= Daryl Aiden Yow =

Daryl Aiden Yow is a Singapore-based Instagram marketer and photographer who has worked with brands such as Sony, Oppo and Uniqlo. Yow became known on social media as style influencer Andrea Chong's Instagram photographer since 2015. He has accrued more than 100,000 followers on Instagram as of June 2018.

==Plagiarism scandal==
Yow gained widespread media attention in June 2018 after some of the images on his Instagram account and personal website were discovered to be edited or composited photos made from stock images, or from images found on sites such as Pinterest and Reddit. Acting on a tip-off, Singapore-based news site Mothership.sg broke the story on 20 June, providing, in two articles, 21 examples of plagiarised photos, together with their originals, including 10 examples in which Yow was digitally added onto the scene. Many photographs carried captions implying authorship, such as "Hours well spent waiting for this!"; one photograph was claimed to be taken with a Sony camera that Yow was engaged to advertise.

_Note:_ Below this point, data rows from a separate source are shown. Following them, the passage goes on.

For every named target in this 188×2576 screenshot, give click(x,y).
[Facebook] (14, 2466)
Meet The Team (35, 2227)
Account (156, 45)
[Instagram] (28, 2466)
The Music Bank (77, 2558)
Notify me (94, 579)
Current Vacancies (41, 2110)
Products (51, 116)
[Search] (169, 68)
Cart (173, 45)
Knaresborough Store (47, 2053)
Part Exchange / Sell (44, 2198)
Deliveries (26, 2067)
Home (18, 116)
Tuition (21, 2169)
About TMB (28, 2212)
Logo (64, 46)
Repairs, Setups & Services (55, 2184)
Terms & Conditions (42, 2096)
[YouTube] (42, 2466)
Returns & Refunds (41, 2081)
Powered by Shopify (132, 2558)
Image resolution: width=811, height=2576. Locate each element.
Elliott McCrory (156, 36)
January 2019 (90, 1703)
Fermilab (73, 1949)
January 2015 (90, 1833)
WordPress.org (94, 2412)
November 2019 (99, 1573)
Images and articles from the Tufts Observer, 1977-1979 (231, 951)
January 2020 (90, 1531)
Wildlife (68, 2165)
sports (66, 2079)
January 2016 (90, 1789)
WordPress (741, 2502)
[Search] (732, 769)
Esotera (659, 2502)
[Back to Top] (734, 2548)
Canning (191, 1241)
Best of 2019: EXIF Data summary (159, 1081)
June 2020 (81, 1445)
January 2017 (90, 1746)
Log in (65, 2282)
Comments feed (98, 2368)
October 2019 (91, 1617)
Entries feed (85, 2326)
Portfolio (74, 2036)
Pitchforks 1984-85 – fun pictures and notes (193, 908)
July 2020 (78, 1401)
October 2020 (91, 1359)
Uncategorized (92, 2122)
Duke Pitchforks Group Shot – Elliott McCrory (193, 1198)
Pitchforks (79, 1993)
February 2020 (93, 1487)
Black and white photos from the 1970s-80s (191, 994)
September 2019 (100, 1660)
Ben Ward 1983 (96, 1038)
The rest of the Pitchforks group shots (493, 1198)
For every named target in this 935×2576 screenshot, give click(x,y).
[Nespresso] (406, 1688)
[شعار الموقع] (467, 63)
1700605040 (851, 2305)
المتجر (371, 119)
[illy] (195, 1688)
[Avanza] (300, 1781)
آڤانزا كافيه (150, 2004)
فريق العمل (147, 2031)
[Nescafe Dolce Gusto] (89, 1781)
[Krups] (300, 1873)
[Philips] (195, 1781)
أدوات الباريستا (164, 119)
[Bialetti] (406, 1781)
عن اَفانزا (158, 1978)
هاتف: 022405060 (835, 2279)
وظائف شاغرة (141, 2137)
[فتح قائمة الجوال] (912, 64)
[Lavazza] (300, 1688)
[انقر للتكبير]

The revelations provoked a strong response from members in the local photography and blogging communities, such as Xiaxue and Mrbrown, who condemned Yow for misleading his audience. In response to the allegations of plagiarism, Yow claimed that the image rights have been purchased and that his commercial clients were aware that stock images were used in the collaborative social media posts. He also defended the captions on his Instagram posts, saying he had never claimed that they "were taken live at the scene depicted". Sony Singapore and Uniqlo have declined to comment on whether they were aware of the stock image usage.

Subsequent to the widespread circulation of the story, on 21 June, Yow removed all images from his Instagram feed and issued a statement in which he apologised for making use of others' photographs and misleading his followers with false captions. He maintained that the "end-products" of his collaborations with his friends "remained honest and fair".

On social media, the Daryl Aiden Challenge emerged, which entailed digitally adding oneself into the scene depicted by a stock photo. Corporate brands such as the budget airline Scoot, F&N Seasons and Shopee, and bloggers like Xiaxue updated their social media accounts with posts parodying the incident.

The media attention in June allowed Yow to gain greater popularity and thousands of additional followers by the time he resumed uploading posts to his Instagram feed on 14 September. Yow's first post after the hiatus featured an image of burning prints of the plagiarised photos being thrown into the air. In the same post and in disappearing stories, behind-the-scene videos and photos of the shoot were posted, demonstrating the veracity of the images.